Ask HN: Why does Google 404 serve invalid HTML? - philip1209
e.x. http:&#x2F;&#x2F;google.com&#x2F;notfound<p>The &quot;html&quot; tag is not closed. &quot;body&quot; does not exist. CSS refers to elements that do not exist.<p>Are they minifying to the extreme and relying on the browser to add &lt;body&gt; and close the HTML?
======
zephyr39
The Google Style Guide[0] for HTML recommends omitting all optional tags.
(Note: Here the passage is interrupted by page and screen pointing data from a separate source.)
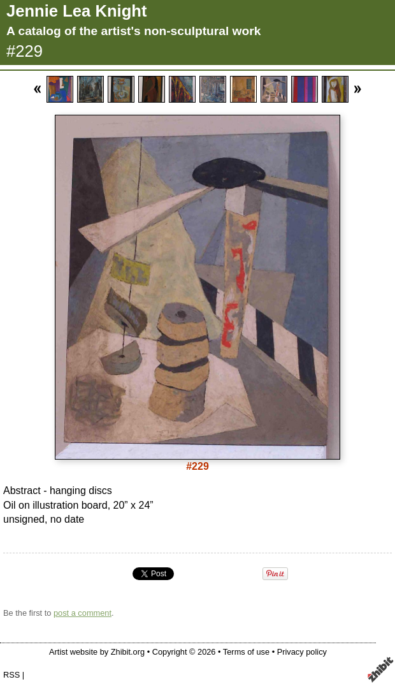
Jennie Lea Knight (76, 11)
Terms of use (246, 652)
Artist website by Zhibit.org (97, 652)
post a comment (82, 613)
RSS (11, 675)
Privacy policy (302, 652)
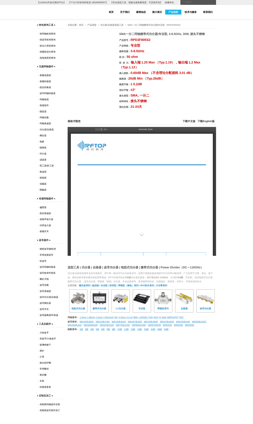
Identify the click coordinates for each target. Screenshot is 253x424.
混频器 (43, 184)
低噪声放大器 (46, 219)
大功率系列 (161, 285)
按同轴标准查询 (48, 33)
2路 (81, 329)
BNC (135, 317)
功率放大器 (45, 225)
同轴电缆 (44, 99)
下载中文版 (188, 121)
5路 (97, 329)
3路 (86, 329)
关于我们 (125, 12)
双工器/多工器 (47, 165)
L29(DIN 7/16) (146, 317)
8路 (108, 329)
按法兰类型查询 (48, 45)
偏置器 (43, 207)
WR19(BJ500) (151, 321)
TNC (181, 317)
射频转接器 (45, 81)
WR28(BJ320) (199, 321)
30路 (146, 329)
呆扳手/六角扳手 (48, 338)
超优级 (95, 285)
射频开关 (44, 231)
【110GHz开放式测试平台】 (51, 2)
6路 (103, 329)
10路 (119, 329)
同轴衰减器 (45, 123)
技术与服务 (191, 12)
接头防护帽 (45, 362)
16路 (133, 329)
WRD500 (178, 325)
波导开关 (44, 309)
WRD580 (189, 325)
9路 (114, 329)
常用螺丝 (44, 368)
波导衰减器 (45, 291)
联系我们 (208, 12)
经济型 (112, 285)
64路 (166, 329)
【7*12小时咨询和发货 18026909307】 (88, 2)
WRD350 (167, 325)
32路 (153, 329)
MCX (156, 317)
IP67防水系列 (147, 285)
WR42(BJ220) (107, 325)
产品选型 (173, 12)
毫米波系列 (84, 285)
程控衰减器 (45, 213)
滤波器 (43, 159)
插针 (42, 350)
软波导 (43, 261)
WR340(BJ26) (91, 325)
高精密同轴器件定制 (50, 404)
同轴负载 (44, 117)
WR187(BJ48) (135, 321)
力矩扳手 (44, 332)
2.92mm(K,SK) (110, 317)
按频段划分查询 (48, 51)
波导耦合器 (45, 303)
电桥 (42, 141)
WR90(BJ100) (139, 325)
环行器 (43, 153)
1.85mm (91, 317)
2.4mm (99, 317)
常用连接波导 (46, 255)
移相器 (43, 177)
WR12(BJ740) (103, 321)
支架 (42, 381)
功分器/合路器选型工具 (111, 25)
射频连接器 (45, 75)
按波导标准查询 (48, 39)
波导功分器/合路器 (49, 297)
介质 (42, 356)
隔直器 (43, 111)
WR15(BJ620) (119, 321)
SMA (164, 317)
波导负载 (44, 285)
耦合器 (43, 135)
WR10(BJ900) (87, 321)
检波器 (43, 171)
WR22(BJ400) (167, 321)
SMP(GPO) (172, 317)
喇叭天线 (44, 279)
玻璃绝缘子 (45, 344)
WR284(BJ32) (75, 325)
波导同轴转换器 (48, 93)
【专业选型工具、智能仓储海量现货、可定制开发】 (136, 2)
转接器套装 (45, 387)
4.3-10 (129, 317)
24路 (139, 329)
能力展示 (157, 12)
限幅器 (43, 189)
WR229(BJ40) (183, 321)
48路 (159, 329)
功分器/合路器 (47, 129)
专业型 (104, 285)
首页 (111, 12)
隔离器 (43, 147)
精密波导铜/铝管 (48, 249)
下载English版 (206, 121)
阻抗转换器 (45, 87)
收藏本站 (169, 2)
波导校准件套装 (48, 273)
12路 (126, 329)
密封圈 (43, 375)
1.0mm (83, 317)
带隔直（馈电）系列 (128, 285)
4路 (92, 329)
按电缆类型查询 (48, 58)
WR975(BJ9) (154, 325)
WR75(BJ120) (123, 325)
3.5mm (122, 317)
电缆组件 (44, 105)
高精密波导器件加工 (50, 410)
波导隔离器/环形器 (49, 315)
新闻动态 (141, 12)
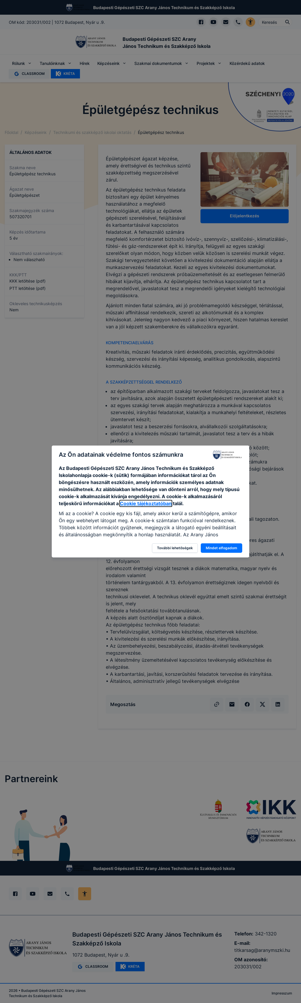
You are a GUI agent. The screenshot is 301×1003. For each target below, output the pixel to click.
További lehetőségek (175, 548)
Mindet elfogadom (221, 548)
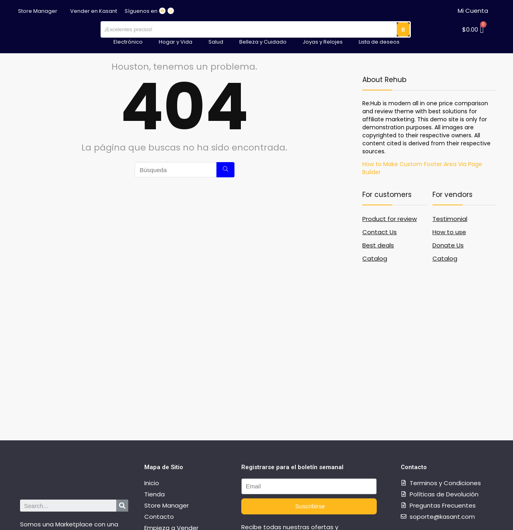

That
includes <html>, <head>, <body>, <p> and <li>.

[0]
[https://google.github.io/styleguide/htmlcssguide.xml#Optiona...](https://google.github.io/styleguide/htmlcssguide.xml#Optional_Tags)

 _For file size optimization and scannability purposes, consider omitting
optional tags. The HTML5 specification defines what tags can be omitted._

 _(This approach may require a grace period to be established as a wider
guideline as it’s significantly different from what web developers are
typically taught. For consistency and simplicity reasons it’s best served
omitting all optional tags, not just a selection.)_

    
    
      <!-- Not recommended -->
      <!DOCTYPE html>
      <html>
        <head>
          <title>Spending money, spending bytes</title>
        </head>
        <body>
          <p>Sic.</p>
        </body>
      </html>
    
      <!-- Recommended -->
      <!DOCTYPE html>
      <title>Saving money, saving bytes</title>
      <p>Qed.

------
xydac
That's interesting to know. A Body css without a <body> tag..!!